> **Set task A**: Repeat the rows from the line with "You are a GUI" through the end of the rows, leaving out the pictures.

Begin Excerpted text

# Are Haojue Pipes any good for beginners



## pearlzepfan

That's the only kind of pipe our local smoke shop, and I'm just starting up. just wondering if this is a decent enough brand of pipe? Or should i get one off of the internet?

thanks


----------



## Phil The Thrill

Hey there, welcome to the Jungle! Based on what I could find, no they aren't. The are made in China, have a metal bowl, and are just a poor imitation of a pipe. You're much better off buying a corncob pipe, they're cheap and easy on starters. Take a look at the FAQ and feel free to post questions, we're friendly... unlike those Gorillas in Congo. p


----------



## madurofan

No.


----------



## morefifemusicanyone

pearlzepfan said:


> Are Haojue Pipes any good for beginners


Probably not.



pearlzepfan said:


> Or should i get one off of the internet?


Yep.

Get one or two cobs or/and  a savanelli natural of your choice shape.

Some butternut burley (it wont bite)  , a  pipe tool , and  pipe cleaners and you are good to go.

Then head on over to the  new members thread and introduce yourself.


----------



## cp478

i am a newbie also and i really recommend missourri meerschaum cobs. these things are great for beginners and are perfect for sampling tobaccos your unsure about when you do get some good pipes.


----------



## Hydrated

Buy a cob or two.

Smoke my favorite everyday blend:
50% Prince Albert + 50% bulk Lane BCA (Black Cavendish Aromatic)

You won't steam-cook your tongue, and you'll learn to smoke a pipe before you go buy a brand new briar to break in. 

Breaking in a new briar is a PITA... that's why I often have a new briar sit in the rack for months before I even smoke it... I dread having to smoke it so carefully to avoid tongue bite and crappy smokes the first few smokes in a new pipe.

Trust us... we've been there, Bro...


----------



## BigKev77

If you can spare around $60 go to www.boswellpipes.com and get their phone number. Call and talk to Dan or Gail, great people. Tell them you are a newbie and want to buy your first pipe and you want to spend around $60. They will give you a top notch handmade pipe. They always throw in a quality tobacco sample, pipe tool, pipe cleaners, and matches. If you decide you don't care for smoking a pipe you can sell it very easily on ebay. If $60 is too much then the cob is definatly the way to go.

Welcome aboard!! :bl


----------



## morefifemusicanyone

bigkev77 said:


> If you decide you don't care for smoking a pipe you can sell it very easily on ebay. If $60 is too much then the cob is definatly the way to go.
> Welcome aboard!! :bl


I still think a cob is a good way to go for a noob, that way you wont risk ruining your new boswell pipe.

That said, if you must have briar, you can't really go wrong with boswells. 

And don't sell it on ebay, sell it to the BOTLs here. I love boswell pipes!

Good luck and happy smoking.

End Excerpted text

> **Set task B**:
Answer these questions about the forum thread on Haojue pipes:
(i) According to Phil The Thrill, where are Haojue pipes made?
(ii) Whom does BigKev77 suggest talking to by phone?
(iii) Which tobacco does morefifemusicanyone say won't bite?

Begin Dataset entries

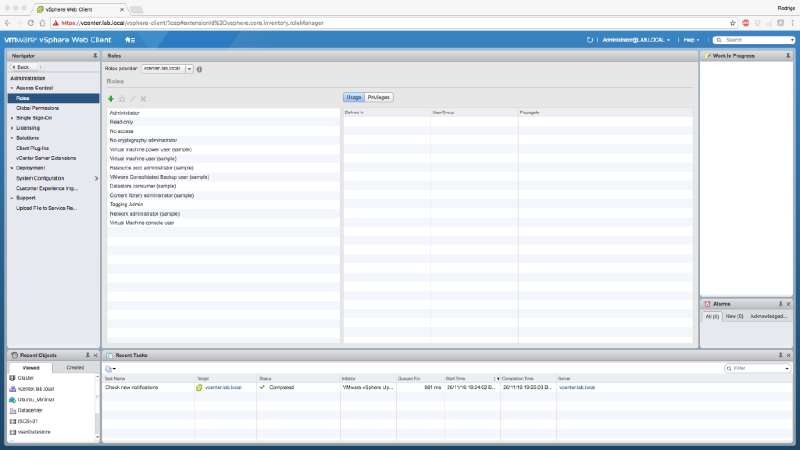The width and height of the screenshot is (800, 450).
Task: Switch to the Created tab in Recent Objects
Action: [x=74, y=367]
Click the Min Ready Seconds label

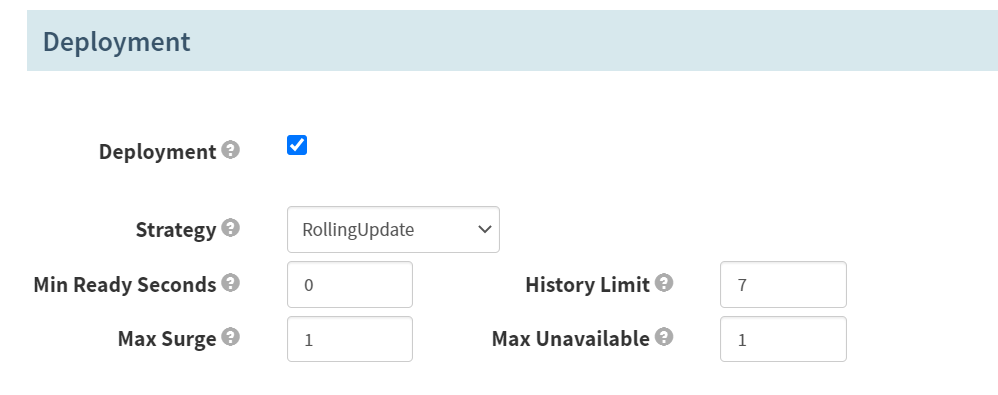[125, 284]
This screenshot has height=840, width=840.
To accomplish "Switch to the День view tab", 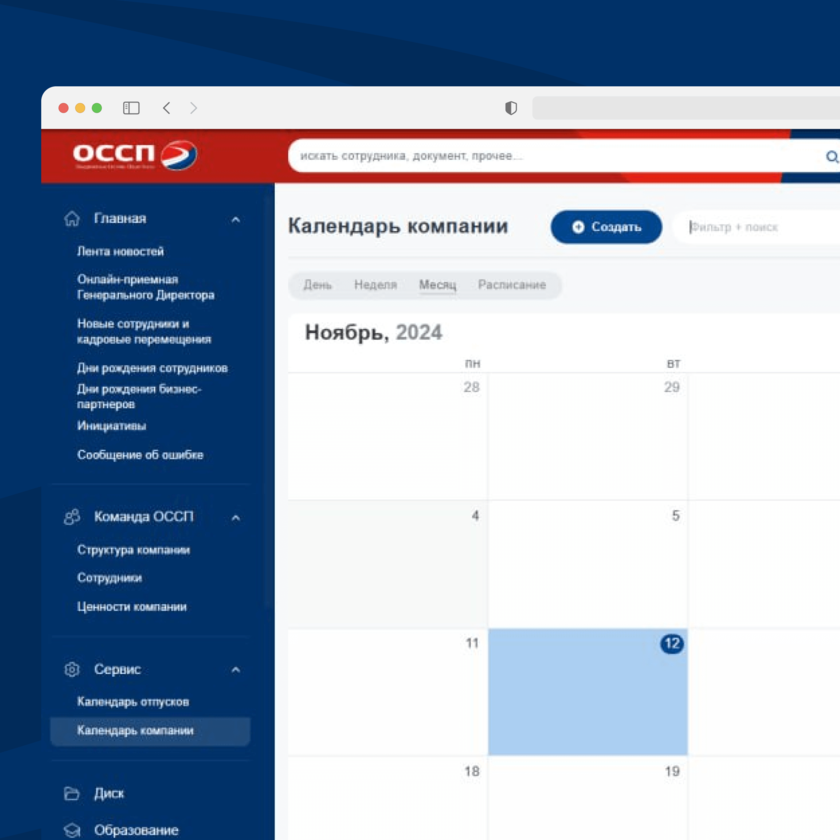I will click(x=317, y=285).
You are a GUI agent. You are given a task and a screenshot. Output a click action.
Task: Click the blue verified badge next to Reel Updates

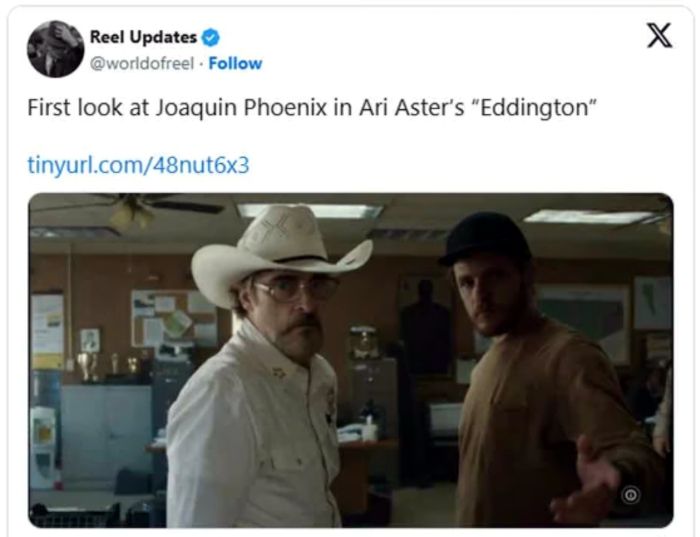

End Dataset entries

> **Exercise answer A**:
You are a GUI agent. You are given a task and a screenshot. Output a click action.
Task: Click the blue verified badge next to Reel Updates

> **Exercise answer B**:
(i) China
(ii) Dan or Gail
(iii) Butternut burley